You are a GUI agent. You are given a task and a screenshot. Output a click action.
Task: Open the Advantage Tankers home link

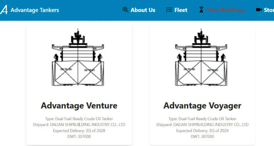coord(35,10)
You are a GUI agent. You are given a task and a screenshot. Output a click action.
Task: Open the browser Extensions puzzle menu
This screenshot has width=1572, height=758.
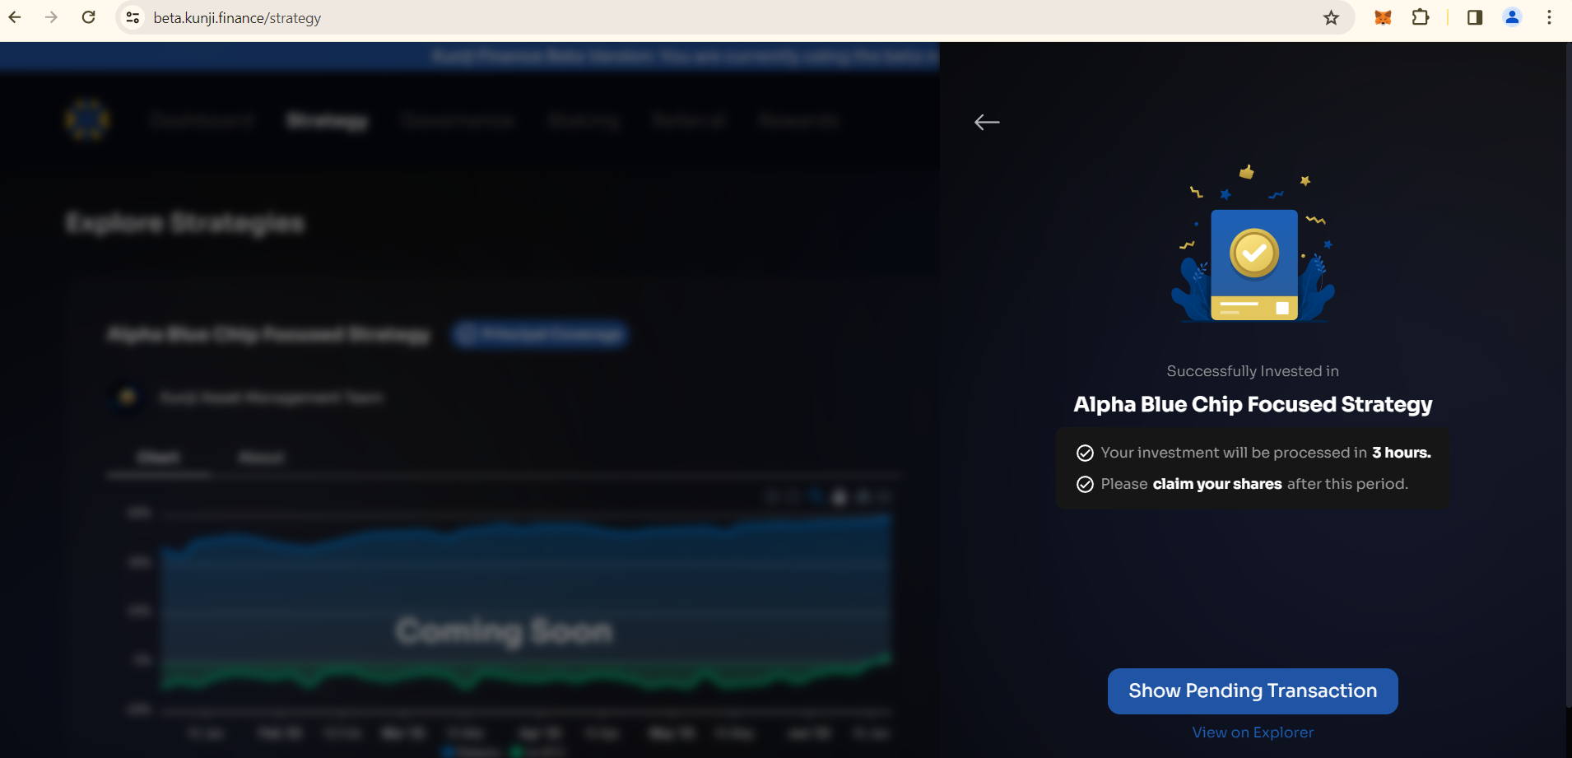click(x=1421, y=17)
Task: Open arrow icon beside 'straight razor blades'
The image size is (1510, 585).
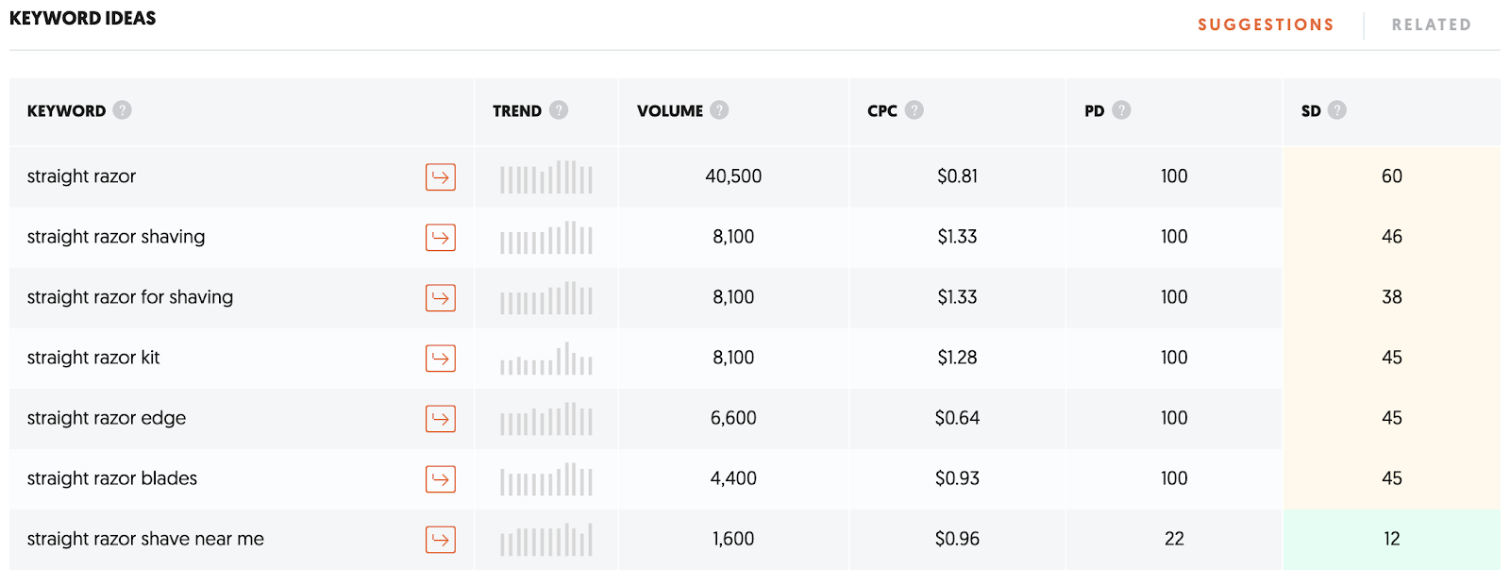Action: coord(441,479)
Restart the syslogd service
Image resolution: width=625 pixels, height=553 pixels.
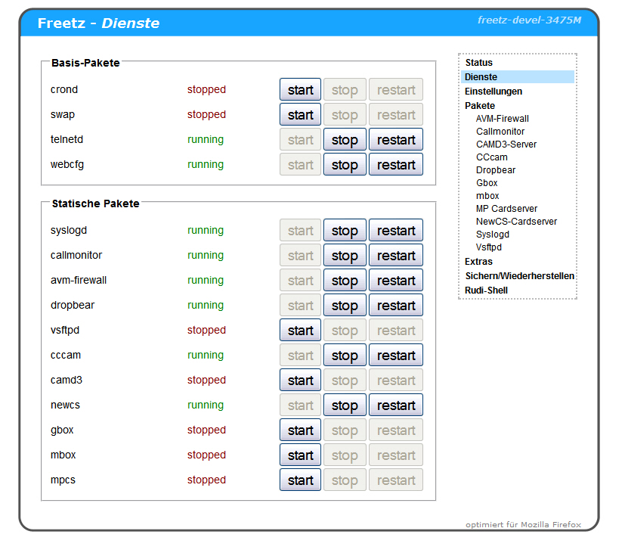pyautogui.click(x=396, y=231)
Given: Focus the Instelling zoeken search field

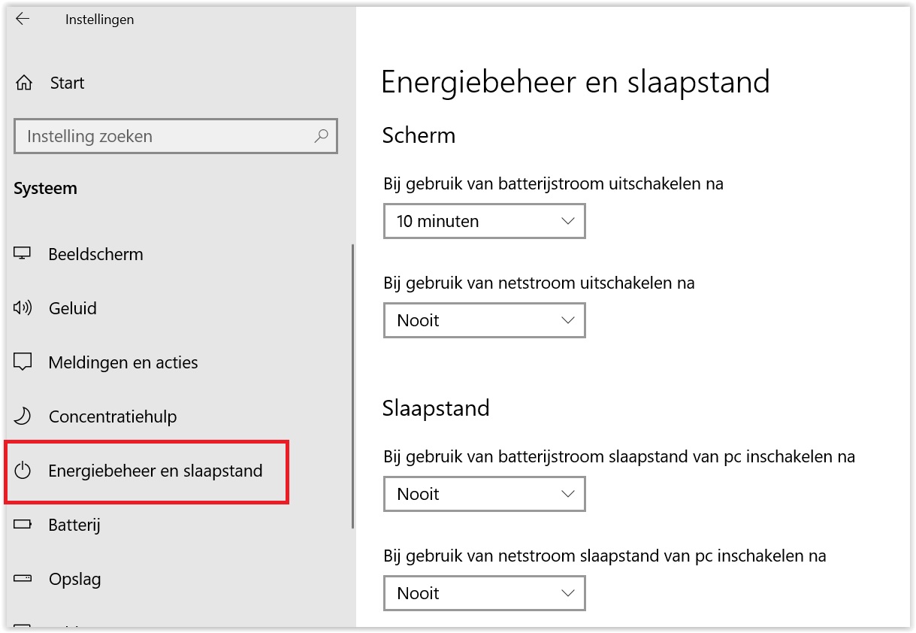Looking at the screenshot, I should coord(165,136).
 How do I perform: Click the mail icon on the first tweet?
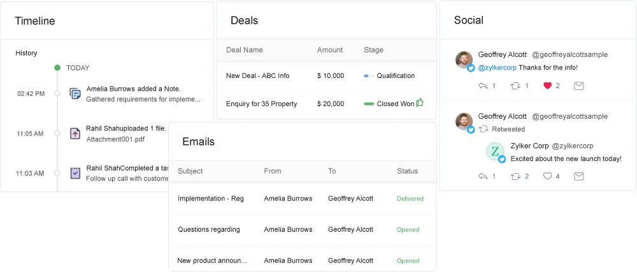coord(578,86)
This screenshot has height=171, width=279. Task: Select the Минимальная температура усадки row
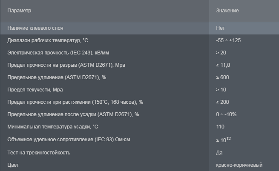[140, 127]
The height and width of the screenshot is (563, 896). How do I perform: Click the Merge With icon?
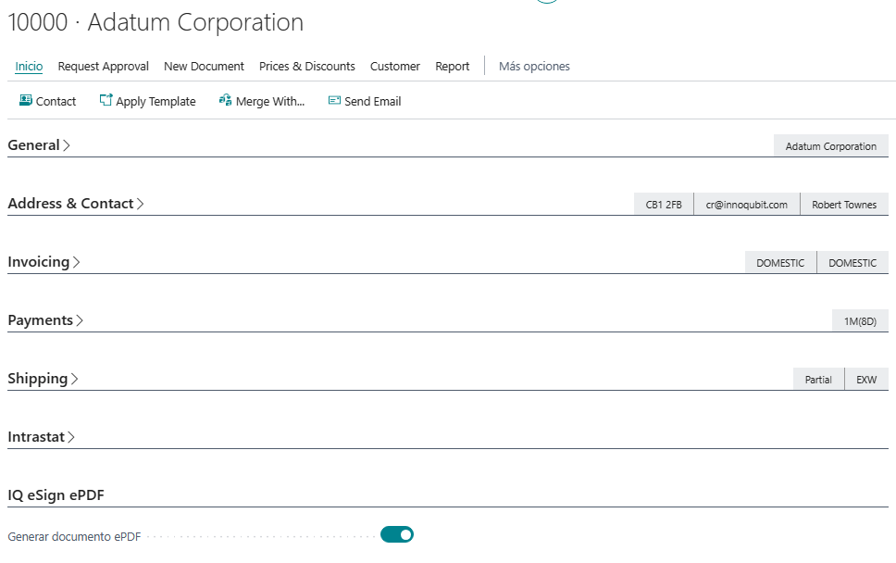point(225,101)
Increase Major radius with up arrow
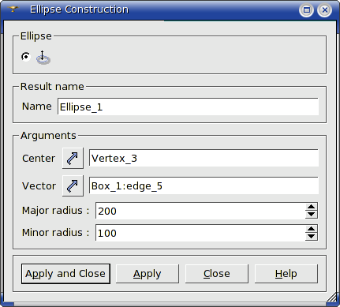Image resolution: width=340 pixels, height=307 pixels. coord(312,207)
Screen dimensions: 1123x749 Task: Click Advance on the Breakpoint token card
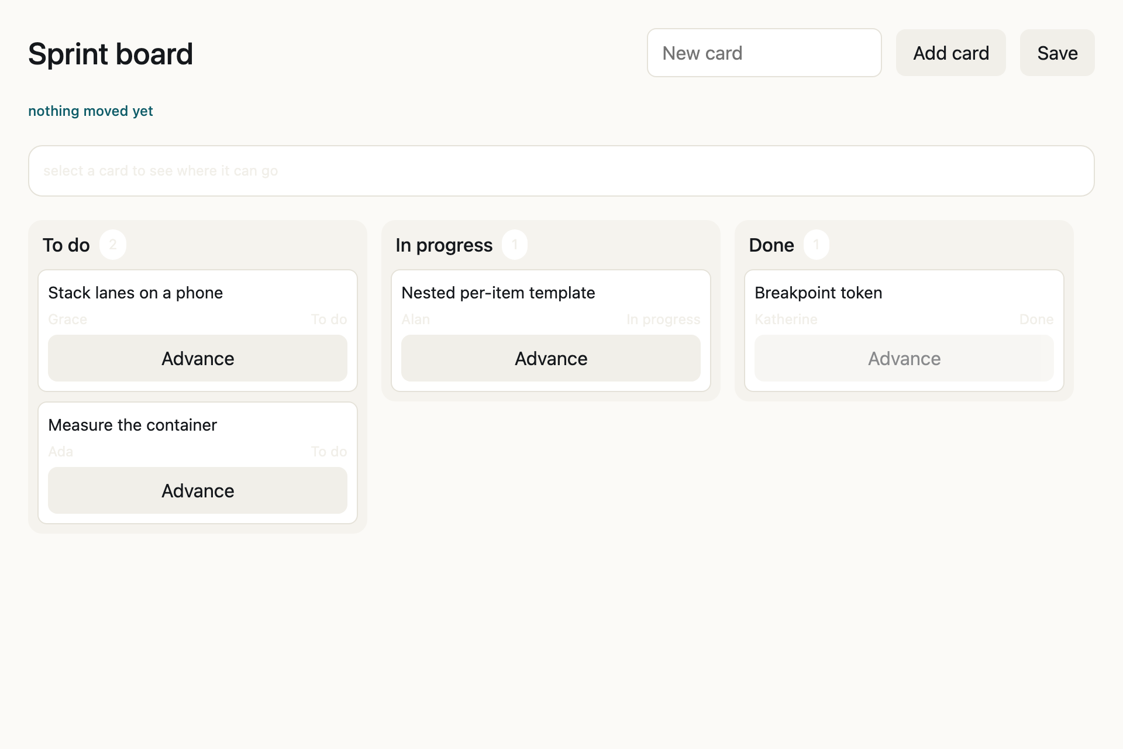point(904,358)
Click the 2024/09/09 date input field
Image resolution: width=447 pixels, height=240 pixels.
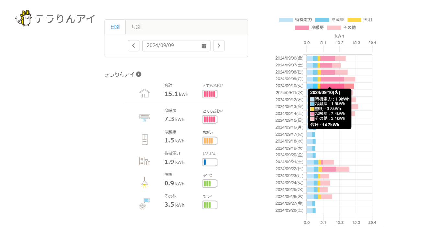(172, 46)
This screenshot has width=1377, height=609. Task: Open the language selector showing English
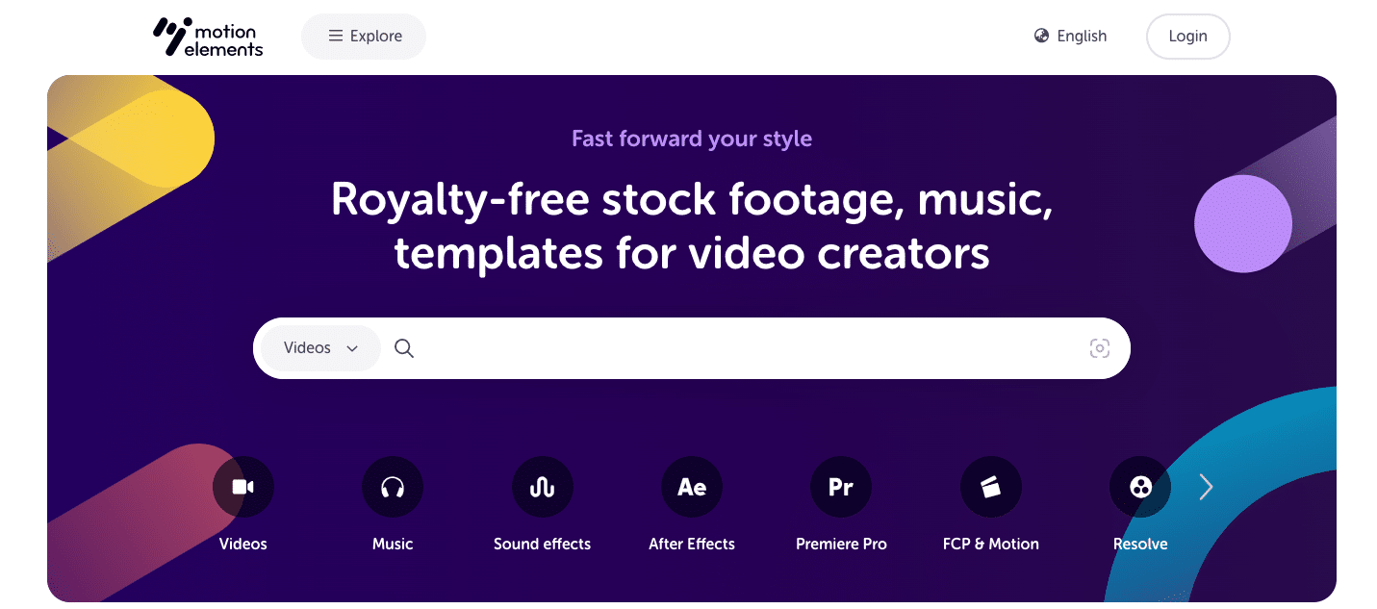point(1070,36)
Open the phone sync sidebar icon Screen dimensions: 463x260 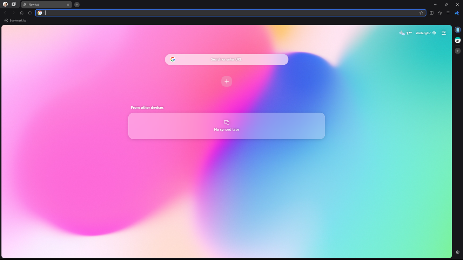457,30
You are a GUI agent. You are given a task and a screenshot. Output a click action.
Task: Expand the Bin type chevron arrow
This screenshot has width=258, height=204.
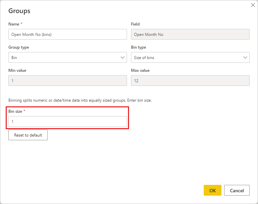click(245, 57)
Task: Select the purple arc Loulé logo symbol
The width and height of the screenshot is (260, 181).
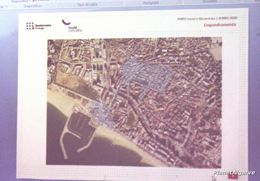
● ● ● ● ●
Directions for this task - Your task is to reproduce exactly the lines running from the line that contains "Task: Expand the Bin type chevron arrow" to the end of the records, pictures excluded.

Answer to this task -
Task: Expand the Bin type chevron arrow
This screenshot has width=258, height=204.
click(245, 57)
Task: Select the purple arc Loulé logo symbol
The width and height of the screenshot is (260, 181).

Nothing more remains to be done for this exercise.